## PROBLEM TO WORK ON
Each line from the one containing "Given: Open working files gear settings" through the final line below must be reproduced exactly, and no others.

ENTRIES PROVIDED section start

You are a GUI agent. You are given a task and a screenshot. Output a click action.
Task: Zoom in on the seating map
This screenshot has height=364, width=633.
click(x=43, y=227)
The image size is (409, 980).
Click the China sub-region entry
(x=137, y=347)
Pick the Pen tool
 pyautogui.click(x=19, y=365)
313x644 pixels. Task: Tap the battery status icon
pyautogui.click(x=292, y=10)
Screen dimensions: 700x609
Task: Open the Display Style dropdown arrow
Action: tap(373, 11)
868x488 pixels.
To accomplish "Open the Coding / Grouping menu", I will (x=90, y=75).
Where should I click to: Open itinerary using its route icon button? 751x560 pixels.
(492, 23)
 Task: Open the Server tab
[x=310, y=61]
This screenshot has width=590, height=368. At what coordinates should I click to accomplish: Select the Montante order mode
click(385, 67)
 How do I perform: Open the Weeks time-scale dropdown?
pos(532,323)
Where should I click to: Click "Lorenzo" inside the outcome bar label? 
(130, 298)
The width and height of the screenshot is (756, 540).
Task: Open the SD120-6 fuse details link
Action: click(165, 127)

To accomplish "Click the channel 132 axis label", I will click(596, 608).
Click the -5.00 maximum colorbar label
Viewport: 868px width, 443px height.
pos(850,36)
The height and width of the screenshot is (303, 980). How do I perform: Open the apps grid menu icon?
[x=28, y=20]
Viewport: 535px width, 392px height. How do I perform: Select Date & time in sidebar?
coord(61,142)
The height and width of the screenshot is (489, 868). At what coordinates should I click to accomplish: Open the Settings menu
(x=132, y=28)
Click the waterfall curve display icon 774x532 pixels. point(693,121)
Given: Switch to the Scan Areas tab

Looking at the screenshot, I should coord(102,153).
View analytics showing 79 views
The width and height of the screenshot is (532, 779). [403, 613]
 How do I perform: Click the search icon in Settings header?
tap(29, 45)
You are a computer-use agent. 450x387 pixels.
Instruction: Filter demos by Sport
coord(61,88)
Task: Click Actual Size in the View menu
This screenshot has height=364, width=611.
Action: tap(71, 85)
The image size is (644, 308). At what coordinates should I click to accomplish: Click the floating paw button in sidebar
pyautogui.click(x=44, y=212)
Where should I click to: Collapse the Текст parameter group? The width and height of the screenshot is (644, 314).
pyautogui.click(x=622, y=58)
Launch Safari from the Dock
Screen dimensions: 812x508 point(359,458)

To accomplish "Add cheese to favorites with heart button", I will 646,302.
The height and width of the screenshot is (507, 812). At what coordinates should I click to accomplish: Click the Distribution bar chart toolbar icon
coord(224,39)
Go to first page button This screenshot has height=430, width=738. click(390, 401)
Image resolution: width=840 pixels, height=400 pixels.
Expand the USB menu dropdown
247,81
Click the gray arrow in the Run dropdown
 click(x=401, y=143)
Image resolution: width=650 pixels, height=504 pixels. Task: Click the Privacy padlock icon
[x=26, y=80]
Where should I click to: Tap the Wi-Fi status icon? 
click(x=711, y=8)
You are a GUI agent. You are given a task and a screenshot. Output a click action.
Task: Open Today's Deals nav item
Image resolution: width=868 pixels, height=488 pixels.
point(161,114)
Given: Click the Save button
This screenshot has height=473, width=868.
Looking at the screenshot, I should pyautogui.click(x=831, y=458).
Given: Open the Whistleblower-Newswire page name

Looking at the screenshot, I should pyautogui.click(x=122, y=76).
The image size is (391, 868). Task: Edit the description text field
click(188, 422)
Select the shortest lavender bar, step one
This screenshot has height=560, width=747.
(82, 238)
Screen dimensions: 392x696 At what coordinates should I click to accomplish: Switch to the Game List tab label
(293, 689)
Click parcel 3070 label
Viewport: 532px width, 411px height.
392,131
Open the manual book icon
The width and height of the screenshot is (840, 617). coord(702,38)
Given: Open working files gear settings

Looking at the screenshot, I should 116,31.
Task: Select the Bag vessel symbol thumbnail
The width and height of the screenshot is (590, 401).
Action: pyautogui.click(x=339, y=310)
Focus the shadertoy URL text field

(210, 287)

ENTRIES PROVIDED section end

## SOLVED EXERCISE
Given: Open working files gear settings

Looking at the screenshot, I should 116,31.
Task: Select the Bag vessel symbol thumbnail
The width and height of the screenshot is (590, 401).
Action: pyautogui.click(x=339, y=310)
Focus the shadertoy URL text field

(210, 287)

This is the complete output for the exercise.